▸ Saved entries
______
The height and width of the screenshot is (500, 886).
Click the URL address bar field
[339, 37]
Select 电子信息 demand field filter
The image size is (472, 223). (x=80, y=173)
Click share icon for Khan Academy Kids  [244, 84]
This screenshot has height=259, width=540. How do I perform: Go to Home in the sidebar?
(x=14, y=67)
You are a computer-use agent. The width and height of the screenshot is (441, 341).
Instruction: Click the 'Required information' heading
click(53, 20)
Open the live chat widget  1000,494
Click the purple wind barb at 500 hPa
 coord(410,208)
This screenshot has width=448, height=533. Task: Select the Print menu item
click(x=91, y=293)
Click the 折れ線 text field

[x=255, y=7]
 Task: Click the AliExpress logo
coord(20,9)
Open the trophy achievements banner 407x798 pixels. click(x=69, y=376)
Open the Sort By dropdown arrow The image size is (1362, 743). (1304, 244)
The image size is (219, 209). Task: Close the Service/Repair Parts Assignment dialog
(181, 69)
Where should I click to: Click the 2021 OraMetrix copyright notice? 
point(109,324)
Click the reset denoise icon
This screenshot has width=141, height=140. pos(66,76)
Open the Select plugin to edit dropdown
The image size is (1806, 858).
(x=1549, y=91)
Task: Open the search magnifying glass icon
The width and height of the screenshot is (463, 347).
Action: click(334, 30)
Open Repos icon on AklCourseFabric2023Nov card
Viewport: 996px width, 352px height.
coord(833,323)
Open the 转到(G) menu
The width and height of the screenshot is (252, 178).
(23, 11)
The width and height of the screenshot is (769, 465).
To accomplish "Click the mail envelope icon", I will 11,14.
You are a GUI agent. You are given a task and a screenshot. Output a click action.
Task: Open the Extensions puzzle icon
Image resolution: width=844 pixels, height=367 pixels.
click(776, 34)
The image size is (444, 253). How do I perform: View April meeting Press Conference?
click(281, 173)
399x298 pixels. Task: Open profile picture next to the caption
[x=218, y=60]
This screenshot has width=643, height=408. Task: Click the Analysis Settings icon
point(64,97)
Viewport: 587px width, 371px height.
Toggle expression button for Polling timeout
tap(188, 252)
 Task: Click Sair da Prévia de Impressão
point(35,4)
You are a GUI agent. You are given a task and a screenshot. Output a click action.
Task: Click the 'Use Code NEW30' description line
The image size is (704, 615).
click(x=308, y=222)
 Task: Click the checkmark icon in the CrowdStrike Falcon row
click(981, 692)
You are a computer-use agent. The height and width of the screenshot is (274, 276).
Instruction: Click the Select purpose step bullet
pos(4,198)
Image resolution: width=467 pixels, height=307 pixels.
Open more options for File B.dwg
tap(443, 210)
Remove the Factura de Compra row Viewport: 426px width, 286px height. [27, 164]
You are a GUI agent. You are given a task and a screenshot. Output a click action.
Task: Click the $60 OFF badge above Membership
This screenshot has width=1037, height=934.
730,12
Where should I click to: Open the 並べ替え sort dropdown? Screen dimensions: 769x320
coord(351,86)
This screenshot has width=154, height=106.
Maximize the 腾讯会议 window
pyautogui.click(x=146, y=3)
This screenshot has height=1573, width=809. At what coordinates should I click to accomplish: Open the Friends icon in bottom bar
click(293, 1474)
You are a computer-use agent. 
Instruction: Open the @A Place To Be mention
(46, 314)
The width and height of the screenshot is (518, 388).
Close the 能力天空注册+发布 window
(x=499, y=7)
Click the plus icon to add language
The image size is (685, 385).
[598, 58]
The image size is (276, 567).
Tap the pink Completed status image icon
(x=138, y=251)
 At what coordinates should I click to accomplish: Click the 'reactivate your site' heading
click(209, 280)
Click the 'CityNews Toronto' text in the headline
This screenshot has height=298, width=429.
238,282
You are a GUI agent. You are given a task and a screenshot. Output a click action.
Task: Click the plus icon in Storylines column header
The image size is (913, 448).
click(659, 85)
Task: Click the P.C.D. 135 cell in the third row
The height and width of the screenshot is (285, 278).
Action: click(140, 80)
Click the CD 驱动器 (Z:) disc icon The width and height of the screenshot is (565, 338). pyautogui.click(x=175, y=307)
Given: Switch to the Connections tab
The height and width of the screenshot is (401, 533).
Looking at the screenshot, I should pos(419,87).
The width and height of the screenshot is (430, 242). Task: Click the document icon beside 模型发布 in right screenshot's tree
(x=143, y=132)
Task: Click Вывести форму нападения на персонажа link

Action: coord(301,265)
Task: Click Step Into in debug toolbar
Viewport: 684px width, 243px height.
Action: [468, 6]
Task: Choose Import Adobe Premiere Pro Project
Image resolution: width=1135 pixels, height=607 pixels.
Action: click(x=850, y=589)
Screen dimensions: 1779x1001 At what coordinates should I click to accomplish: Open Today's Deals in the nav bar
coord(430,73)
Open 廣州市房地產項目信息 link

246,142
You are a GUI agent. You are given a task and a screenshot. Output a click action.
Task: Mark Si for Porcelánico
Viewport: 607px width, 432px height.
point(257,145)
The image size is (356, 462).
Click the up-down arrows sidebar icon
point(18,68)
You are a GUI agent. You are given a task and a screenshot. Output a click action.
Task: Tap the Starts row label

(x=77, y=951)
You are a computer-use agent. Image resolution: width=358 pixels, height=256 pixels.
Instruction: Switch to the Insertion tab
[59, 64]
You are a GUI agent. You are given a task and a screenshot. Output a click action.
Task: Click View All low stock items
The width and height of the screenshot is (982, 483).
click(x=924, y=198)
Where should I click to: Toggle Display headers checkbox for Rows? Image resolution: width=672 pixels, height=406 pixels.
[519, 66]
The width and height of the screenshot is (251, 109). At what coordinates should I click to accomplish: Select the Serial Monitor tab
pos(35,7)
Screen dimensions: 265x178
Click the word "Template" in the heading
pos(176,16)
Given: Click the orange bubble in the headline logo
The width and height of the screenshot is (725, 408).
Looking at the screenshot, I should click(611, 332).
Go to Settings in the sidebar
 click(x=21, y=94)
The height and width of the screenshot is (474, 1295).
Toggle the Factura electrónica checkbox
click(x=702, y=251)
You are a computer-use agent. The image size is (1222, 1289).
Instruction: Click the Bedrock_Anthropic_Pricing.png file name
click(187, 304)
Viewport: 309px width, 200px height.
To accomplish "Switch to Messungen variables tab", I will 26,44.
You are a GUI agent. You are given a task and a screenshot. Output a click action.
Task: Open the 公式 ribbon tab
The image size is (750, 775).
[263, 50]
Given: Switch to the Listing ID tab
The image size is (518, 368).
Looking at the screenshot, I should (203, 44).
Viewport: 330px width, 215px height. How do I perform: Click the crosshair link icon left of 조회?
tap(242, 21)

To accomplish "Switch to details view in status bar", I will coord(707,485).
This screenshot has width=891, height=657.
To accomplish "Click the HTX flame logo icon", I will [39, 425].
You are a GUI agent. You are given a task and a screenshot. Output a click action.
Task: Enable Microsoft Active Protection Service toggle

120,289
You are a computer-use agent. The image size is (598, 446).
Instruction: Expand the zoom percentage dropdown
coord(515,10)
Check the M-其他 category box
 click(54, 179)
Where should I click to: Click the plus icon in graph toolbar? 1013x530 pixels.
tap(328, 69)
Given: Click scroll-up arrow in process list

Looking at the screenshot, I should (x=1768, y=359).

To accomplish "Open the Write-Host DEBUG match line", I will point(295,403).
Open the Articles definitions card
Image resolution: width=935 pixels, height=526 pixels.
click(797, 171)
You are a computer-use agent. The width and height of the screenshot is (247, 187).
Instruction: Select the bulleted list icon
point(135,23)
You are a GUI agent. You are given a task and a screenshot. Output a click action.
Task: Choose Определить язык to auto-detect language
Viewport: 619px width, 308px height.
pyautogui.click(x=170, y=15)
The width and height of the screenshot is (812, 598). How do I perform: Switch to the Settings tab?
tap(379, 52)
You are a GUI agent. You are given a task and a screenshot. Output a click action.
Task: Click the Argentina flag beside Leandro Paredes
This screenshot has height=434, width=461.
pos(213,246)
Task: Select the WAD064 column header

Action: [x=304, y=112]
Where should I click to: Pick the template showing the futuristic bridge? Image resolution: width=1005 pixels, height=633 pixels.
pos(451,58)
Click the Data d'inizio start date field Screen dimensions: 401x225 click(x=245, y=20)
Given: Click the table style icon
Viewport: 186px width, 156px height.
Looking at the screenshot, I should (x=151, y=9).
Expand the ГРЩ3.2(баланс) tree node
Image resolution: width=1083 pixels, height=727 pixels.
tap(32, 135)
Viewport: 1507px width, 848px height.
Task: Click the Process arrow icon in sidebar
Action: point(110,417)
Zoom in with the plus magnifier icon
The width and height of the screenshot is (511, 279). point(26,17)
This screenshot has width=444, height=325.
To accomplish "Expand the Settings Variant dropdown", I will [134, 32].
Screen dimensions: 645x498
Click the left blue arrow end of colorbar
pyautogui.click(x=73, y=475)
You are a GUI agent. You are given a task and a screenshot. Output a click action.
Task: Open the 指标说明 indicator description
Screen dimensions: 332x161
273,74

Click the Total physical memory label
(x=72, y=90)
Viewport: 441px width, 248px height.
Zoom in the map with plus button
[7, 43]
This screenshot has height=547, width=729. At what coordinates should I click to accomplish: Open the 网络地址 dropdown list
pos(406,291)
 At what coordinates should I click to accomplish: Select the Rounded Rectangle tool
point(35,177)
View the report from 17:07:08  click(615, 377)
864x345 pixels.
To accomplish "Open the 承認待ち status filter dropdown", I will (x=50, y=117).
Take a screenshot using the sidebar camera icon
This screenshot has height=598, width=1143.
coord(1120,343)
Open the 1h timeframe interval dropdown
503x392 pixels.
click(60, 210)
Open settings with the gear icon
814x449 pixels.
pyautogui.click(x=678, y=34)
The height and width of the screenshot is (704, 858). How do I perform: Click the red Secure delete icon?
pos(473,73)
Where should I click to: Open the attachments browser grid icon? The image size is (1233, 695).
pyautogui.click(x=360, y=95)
______
▸ The task
Collect the complete line wherever the string "language" appears in the records.

▸ Your response
Click the plus icon to add language
Task: Choose Определить язык to auto-detect language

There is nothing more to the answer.